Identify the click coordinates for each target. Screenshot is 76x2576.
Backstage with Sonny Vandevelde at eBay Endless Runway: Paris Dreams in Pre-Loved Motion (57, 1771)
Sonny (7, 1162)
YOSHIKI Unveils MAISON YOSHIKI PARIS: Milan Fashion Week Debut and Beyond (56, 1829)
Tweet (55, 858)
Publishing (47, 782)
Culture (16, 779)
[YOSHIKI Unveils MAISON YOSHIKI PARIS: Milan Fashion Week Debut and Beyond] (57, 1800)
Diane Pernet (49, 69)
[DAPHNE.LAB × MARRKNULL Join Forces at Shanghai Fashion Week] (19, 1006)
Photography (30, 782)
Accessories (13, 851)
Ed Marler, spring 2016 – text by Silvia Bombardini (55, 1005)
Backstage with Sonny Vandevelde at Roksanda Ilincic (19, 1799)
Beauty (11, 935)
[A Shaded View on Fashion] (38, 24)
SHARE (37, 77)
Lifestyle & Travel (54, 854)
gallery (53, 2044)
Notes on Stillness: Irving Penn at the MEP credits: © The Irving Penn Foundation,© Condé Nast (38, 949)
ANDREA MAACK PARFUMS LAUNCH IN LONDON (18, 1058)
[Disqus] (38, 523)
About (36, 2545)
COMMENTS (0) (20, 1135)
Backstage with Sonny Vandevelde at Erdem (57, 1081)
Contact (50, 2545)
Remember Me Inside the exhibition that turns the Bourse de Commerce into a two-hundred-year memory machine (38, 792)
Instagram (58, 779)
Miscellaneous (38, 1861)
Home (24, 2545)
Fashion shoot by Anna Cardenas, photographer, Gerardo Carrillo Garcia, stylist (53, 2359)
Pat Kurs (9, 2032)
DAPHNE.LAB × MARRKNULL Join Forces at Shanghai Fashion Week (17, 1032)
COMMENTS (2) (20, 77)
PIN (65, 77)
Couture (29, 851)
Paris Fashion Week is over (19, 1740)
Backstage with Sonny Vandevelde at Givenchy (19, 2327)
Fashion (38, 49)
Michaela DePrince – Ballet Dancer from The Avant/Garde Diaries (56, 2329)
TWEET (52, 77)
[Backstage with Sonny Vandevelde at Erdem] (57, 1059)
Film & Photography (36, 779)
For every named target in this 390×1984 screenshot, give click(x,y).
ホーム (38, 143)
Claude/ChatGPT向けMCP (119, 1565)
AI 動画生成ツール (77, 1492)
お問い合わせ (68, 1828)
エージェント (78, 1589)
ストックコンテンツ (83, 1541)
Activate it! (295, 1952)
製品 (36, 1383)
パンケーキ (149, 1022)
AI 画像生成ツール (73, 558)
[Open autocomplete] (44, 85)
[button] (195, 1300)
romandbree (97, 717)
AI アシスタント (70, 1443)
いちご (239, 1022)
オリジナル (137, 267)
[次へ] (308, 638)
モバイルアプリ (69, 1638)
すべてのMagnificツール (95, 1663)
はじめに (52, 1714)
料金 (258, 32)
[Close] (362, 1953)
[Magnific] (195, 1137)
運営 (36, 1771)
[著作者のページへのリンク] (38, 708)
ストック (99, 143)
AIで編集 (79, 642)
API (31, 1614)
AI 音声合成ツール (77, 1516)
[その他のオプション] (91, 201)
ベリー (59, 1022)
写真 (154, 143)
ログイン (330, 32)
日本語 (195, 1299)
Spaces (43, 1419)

▶ Problem description: Go through the records and set each one down again, unchanged.

▶ Response for this exercise:
Identify the click coordinates for each target. Screenshot is 76x2576.
Backstage with Sonny Vandevelde at eBay Endless Runway: Paris Dreams in Pre-Loved Motion (57, 1771)
Sonny (7, 1162)
YOSHIKI Unveils MAISON YOSHIKI PARIS: Milan Fashion Week Debut and Beyond (56, 1829)
Tweet (55, 858)
Publishing (47, 782)
Culture (16, 779)
[YOSHIKI Unveils MAISON YOSHIKI PARIS: Milan Fashion Week Debut and Beyond] (57, 1800)
Diane Pernet (49, 69)
[DAPHNE.LAB × MARRKNULL Join Forces at Shanghai Fashion Week] (19, 1006)
Photography (30, 782)
Accessories (13, 851)
Ed Marler, spring 2016 – text by Silvia Bombardini (55, 1005)
Backstage with Sonny Vandevelde at Roksanda Ilincic (19, 1799)
Beauty (11, 935)
[A Shaded View on Fashion] (38, 24)
SHARE (37, 77)
Lifestyle & Travel (54, 854)
gallery (53, 2044)
Notes on Stillness: Irving Penn at the MEP credits: © The Irving Penn Foundation,© Condé Nast (38, 949)
ANDREA MAACK PARFUMS LAUNCH IN LONDON (18, 1058)
[Disqus] (38, 523)
About (36, 2545)
COMMENTS (0) (20, 1135)
Backstage with Sonny Vandevelde at Erdem (57, 1081)
Contact (50, 2545)
Remember Me Inside the exhibition that turns the Bourse de Commerce into a two-hundred-year memory machine (38, 792)
Instagram (58, 779)
Miscellaneous (38, 1861)
Home (24, 2545)
Fashion shoot by Anna Cardenas, photographer, Gerardo Carrillo Garcia, stylist (53, 2359)
Pat Kurs (9, 2032)
DAPHNE.LAB × MARRKNULL Join Forces at Shanghai Fashion Week (17, 1032)
COMMENTS (2) (20, 77)
PIN (65, 77)
Couture (29, 851)
Paris Fashion Week is over (19, 1740)
Backstage with Sonny Vandevelde at Givenchy (19, 2327)
Fashion (38, 49)
Michaela DePrince – Ballet Dancer from The Avant/Garde Diaries (56, 2329)
TWEET (52, 77)
[Backstage with Sonny Vandevelde at Erdem] (57, 1059)
Film & Photography (36, 779)
For every named target in this 390×1984 screenshot, give click(x,y).
ホーム (38, 143)
Claude/ChatGPT向けMCP (119, 1565)
AI 動画生成ツール (77, 1492)
お問い合わせ (68, 1828)
エージェント (78, 1589)
ストックコンテンツ (83, 1541)
Activate it! (295, 1952)
製品 (36, 1383)
パンケーキ (149, 1022)
AI 画像生成ツール (73, 558)
[Open autocomplete] (44, 85)
[button] (195, 1300)
romandbree (97, 717)
AI アシスタント (70, 1443)
いちご (239, 1022)
オリジナル (137, 267)
[次へ] (308, 638)
モバイルアプリ (69, 1638)
すべてのMagnificツール (95, 1663)
はじめに (52, 1714)
料金 (258, 32)
[Close] (362, 1953)
[Magnific] (195, 1137)
運営 (36, 1771)
[著作者のページへのリンク] (38, 708)
ストック (99, 143)
AIで編集 (79, 642)
API (31, 1614)
AI 音声合成ツール (77, 1516)
[その他のオプション] (91, 201)
ベリー (59, 1022)
写真 (154, 143)
ログイン (330, 32)
日本語 (195, 1299)
Spaces (43, 1419)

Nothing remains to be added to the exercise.